## YOUR ASSIGNMENT
Among the lines below, keep only those from the one containing "The image size is (337, 170)." through the one containing "Image resolution: width=283", and reproduce them exactly.

Entries taken from a collection:

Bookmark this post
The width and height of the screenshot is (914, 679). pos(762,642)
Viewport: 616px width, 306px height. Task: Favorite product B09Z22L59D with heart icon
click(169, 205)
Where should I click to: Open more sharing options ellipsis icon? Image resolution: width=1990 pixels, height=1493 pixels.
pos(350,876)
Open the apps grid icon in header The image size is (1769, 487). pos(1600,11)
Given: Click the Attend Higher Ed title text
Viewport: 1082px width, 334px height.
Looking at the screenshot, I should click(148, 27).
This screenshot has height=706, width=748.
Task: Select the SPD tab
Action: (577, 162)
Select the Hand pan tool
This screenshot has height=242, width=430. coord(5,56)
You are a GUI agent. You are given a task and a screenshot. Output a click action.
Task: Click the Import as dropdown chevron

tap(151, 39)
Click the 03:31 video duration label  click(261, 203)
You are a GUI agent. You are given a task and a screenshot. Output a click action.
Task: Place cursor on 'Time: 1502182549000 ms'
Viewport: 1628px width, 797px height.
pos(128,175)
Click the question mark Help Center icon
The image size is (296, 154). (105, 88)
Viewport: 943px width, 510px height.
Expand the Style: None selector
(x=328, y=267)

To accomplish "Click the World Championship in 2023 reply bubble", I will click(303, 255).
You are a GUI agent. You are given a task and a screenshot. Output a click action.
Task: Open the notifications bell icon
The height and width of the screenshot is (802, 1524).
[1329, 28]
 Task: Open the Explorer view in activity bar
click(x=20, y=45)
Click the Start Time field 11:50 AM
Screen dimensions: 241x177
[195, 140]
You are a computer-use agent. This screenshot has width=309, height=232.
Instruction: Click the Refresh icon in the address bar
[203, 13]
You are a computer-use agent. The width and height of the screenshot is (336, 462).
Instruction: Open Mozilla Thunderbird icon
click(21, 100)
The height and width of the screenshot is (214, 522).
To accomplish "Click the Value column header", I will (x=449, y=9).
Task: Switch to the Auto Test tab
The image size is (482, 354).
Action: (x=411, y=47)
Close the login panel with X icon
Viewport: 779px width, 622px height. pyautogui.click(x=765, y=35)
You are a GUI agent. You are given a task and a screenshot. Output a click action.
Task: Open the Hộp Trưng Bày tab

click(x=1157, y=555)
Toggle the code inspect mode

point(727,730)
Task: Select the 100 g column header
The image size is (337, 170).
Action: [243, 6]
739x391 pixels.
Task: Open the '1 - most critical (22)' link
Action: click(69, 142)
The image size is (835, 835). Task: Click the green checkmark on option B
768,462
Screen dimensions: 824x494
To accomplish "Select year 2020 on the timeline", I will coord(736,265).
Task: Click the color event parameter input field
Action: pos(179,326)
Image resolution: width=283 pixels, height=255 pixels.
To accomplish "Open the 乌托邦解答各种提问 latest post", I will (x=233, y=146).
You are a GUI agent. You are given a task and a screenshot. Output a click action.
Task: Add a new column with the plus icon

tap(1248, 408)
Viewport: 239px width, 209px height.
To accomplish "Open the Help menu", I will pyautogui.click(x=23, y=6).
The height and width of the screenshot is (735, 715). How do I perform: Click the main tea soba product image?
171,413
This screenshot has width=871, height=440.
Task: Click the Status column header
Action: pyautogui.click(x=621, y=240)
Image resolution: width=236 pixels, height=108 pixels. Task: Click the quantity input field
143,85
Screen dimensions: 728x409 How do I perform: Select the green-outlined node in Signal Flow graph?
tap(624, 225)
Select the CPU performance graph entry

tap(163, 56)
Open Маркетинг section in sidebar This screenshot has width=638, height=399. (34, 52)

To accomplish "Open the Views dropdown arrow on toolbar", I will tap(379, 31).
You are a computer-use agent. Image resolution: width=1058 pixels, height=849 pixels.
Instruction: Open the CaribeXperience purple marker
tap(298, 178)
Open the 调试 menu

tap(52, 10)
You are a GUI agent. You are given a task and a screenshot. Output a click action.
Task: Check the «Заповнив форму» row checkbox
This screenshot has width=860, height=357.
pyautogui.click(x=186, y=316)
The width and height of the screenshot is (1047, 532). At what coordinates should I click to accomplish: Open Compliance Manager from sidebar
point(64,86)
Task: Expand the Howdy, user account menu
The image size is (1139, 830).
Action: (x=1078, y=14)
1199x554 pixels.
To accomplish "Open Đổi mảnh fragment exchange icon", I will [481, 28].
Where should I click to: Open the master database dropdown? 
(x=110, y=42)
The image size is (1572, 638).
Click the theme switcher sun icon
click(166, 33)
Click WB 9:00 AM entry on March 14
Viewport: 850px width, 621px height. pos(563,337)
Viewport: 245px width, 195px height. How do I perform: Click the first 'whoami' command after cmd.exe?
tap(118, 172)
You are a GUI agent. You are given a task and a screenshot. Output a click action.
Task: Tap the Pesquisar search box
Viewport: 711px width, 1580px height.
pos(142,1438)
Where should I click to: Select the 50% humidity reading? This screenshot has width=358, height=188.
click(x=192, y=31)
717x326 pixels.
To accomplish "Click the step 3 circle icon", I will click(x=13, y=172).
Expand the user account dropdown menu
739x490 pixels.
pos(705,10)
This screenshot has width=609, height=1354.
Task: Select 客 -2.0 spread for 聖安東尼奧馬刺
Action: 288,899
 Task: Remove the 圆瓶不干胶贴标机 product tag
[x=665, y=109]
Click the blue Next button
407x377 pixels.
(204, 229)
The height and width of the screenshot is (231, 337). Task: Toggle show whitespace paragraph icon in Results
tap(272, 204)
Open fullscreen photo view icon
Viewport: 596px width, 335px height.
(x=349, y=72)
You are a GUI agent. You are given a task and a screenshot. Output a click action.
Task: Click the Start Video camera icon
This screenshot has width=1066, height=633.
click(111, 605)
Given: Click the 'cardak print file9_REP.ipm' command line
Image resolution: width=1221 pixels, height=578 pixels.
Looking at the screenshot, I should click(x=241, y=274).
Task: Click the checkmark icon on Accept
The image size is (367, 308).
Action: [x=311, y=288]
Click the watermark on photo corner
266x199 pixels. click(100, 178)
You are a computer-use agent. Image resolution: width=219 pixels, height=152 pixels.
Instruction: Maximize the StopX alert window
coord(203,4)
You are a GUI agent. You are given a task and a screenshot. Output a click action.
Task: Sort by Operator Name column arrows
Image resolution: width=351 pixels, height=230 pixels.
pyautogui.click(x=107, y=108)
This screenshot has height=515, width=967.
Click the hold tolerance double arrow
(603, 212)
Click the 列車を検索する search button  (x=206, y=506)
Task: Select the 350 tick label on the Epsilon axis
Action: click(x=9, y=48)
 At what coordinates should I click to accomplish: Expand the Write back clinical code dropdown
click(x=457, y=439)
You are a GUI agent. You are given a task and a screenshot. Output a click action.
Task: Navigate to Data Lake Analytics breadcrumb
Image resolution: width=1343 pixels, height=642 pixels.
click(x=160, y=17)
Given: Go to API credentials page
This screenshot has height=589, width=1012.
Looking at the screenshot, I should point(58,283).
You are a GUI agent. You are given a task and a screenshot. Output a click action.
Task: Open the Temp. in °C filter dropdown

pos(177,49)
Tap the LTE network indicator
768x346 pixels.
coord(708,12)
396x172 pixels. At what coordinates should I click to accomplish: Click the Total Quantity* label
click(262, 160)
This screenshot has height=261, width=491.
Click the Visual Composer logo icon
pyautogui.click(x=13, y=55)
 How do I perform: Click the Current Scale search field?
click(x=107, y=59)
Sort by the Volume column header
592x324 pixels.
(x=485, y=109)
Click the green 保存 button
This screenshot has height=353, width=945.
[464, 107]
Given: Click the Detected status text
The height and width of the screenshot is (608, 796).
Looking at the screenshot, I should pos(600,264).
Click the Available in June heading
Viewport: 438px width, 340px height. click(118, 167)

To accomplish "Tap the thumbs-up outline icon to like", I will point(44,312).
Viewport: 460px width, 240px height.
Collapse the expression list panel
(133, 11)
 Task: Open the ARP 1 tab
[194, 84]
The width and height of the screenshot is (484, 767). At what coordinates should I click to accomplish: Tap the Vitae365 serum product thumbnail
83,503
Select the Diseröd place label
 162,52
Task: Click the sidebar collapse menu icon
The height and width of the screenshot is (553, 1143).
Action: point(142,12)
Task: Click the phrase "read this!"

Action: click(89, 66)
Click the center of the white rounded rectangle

## FINAL ANSWER
The image size is (337, 170).
Action: [243, 6]
739x391 pixels.
Task: Open the '1 - most critical (22)' link
Action: click(69, 142)
The image size is (835, 835). Task: Click the green checkmark on option B
768,462
Screen dimensions: 824x494
To accomplish "Select year 2020 on the timeline", I will coord(736,265).
Task: Click the color event parameter input field
Action: pos(179,326)
Image resolution: width=283 pixels, height=255 pixels.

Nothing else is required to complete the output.